Exercise tasks>
1) Return, character for character, the passage of the omp.target RFC below that begins with the words containing "[C code] → Parser" and ends with "the target support.".
2) Resume the omp.target RFC discussion below from its final sentence, continuing the text rather than the data that follows it.

Document excerpt>

## begin

RFC for omp.target construct

This post is aimed at starting a discussion for the design and implementation of the target operation in the OpenMP dialect('omp' Dialect - MLIR). The specification of the target construct can be found in Section 2.12 of the OpenMP 5.0 specification document.
https://www.openmp.org/wp-content/uploads/OpenMP-API-Specification-5.0.pdf.

If one looks at the earlier OpenMP construct implementations for the OpenMP dialect, the omp.parallel operation is very close and can be used as a template for the target operation.

The current effort for OpenMP dialect is towards Flang and OpenMP target support has not been implemented in the front end yet. The following path is being adopted by the community to lower the OpenMP support to LLVM IR for Flang.

[Fortran code] → Parser → [AST] → Lowering → [FIR + OpenMP MLIR] → Conversion → [LLVM + OpenMP MLIR] → Translation (Use OpenMPIRBuilder) → [LLVM IR]

OpenMPIRBuilder does not support the OpenMP target construct yet. Based on the current support, one possible path to implementing the target operation is:

[C code] → Parser → [AST] → Lowering → [OpenMP MLIR] → Conversion → [LLVM + OpenMP MLIR] → [LLVM IR]

Since MLIR operations are front-end agnostic, the implementation can be used by the Flang front end when it has the target support.

Regarding design issues:

  1. Representation of the target Construct: The construct can be represented by an operation (omp.target) with one region.
  2. Representation of the clauses: It should be similar to the omp.parallel operations
    a. [OpenMP] Parallel Operation design issues
    b. 'omp' Dialect - MLIR

omp.target (::mlir::omp::TargetOp)

target construct

Map variables to a device data environment and execute the construct on that device

The $if_expr_var parameter specifies a Boolean result of a conditional check. If this value is 0, the target region is executed by the host device in the host data environment.

The $num_device_var specifies the device ID which is a non-negative integer value less than the value of omp_get_num_device().

The $default_map_val attribute specifies the mapping rule from firstprivate to tofrom for scalar variables.

The $private_vars and $firstprivate_vars parameters are a variadic list of values that specify the data-sharing attribute of those values.

The $map_var attribute specifies the data variables in the list to be explicitly mapped from the original variables in the host data environment to the corresponding variables in the device data environment of the device specified by the construct.

The $in_reduction_var specifies target task variables that are subject to reduction operation at the end of the regions. The GPU dialect has a reduction clause.

The $is_device_ptr_var indicates the data variables that are device pointers that exist within the device data environment.

The $depend_var establishes scheduling dependencies between the target task and sibling tasks that share a list of variables.

The $allocate_var specifies an integer expression of omp_allocator_kind.

The $uses_allocators_var specifies $allocate_var available in the target region.

The $ancestor_var specifies the parent device.

The $device_num_var indicates the device number.

Thanks @abidmalikwaterloo for this RFC. Great to see interest and progress in the OpenMP target side.

## end

Material supplied>
## begin

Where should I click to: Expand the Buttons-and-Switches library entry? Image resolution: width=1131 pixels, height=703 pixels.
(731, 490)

## end
## begin

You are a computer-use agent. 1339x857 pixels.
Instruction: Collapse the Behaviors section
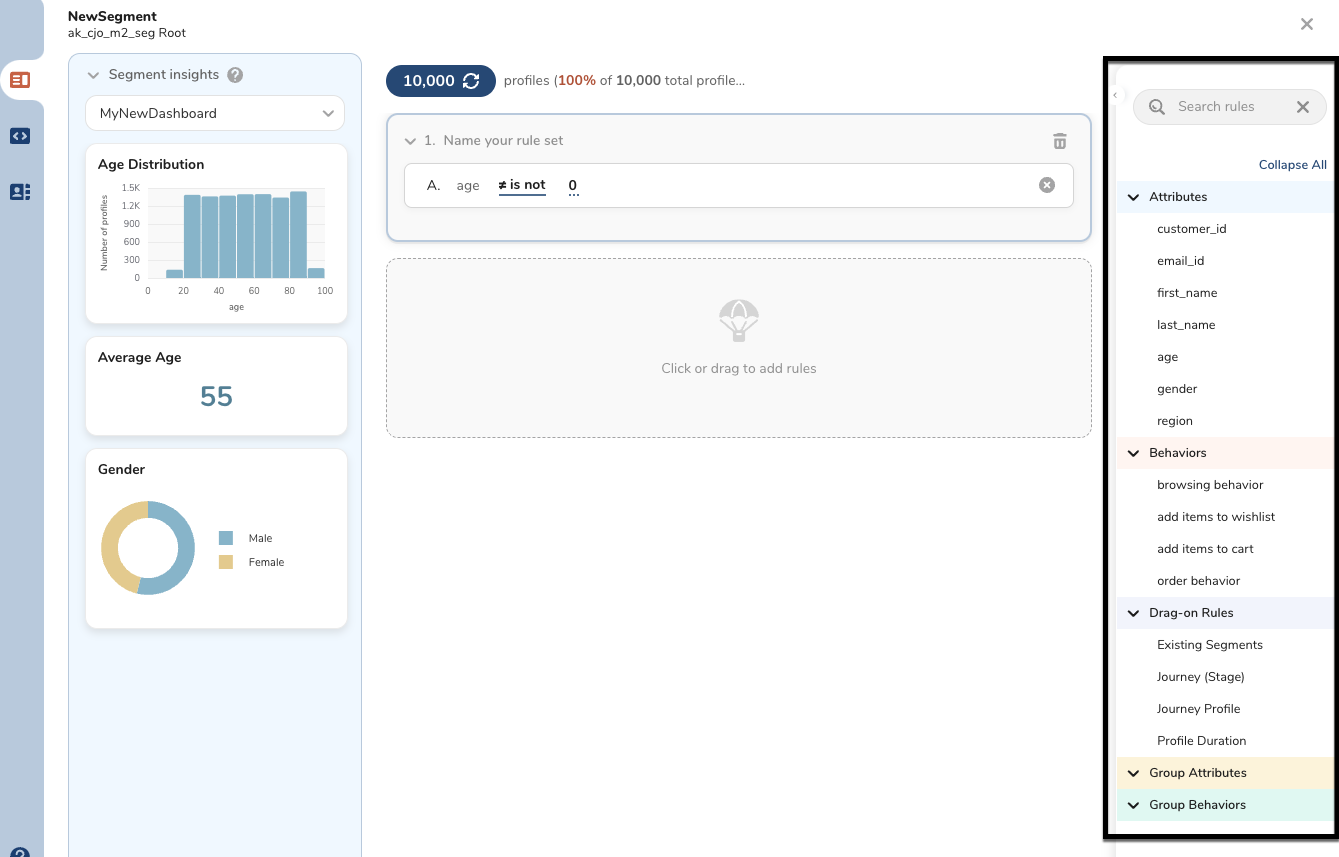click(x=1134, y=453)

## end

Answers to the problems>
1)
[C code] → Parser → [AST] → Lowering → [OpenMP MLIR] → Conversion → [LLVM + OpenMP MLIR] → [LLVM IR]

Since MLIR operations are front-end agnostic, the implementation can be used by the Flang front end when it has the target support.

2)
For the host-side constructs we are using the OpenMP IRBuilder during translation (LLVM dialect → LLVM IR) for lowering the OpenMP operations. As you might know, @clementval is working on the OpenACC dialect which lowers by making calls to the OpenMP runtime. The initial plan is to lower the data mapping constructs like enter_data which is similar to omp target enter data map. I believe Valentin is planning to implement it at the translation phase and use the OpenMP IRBuilder. Would you like to join efforts with Valentin and implement the data mapping constructs first and also implement using the OpenMP IRBuilder?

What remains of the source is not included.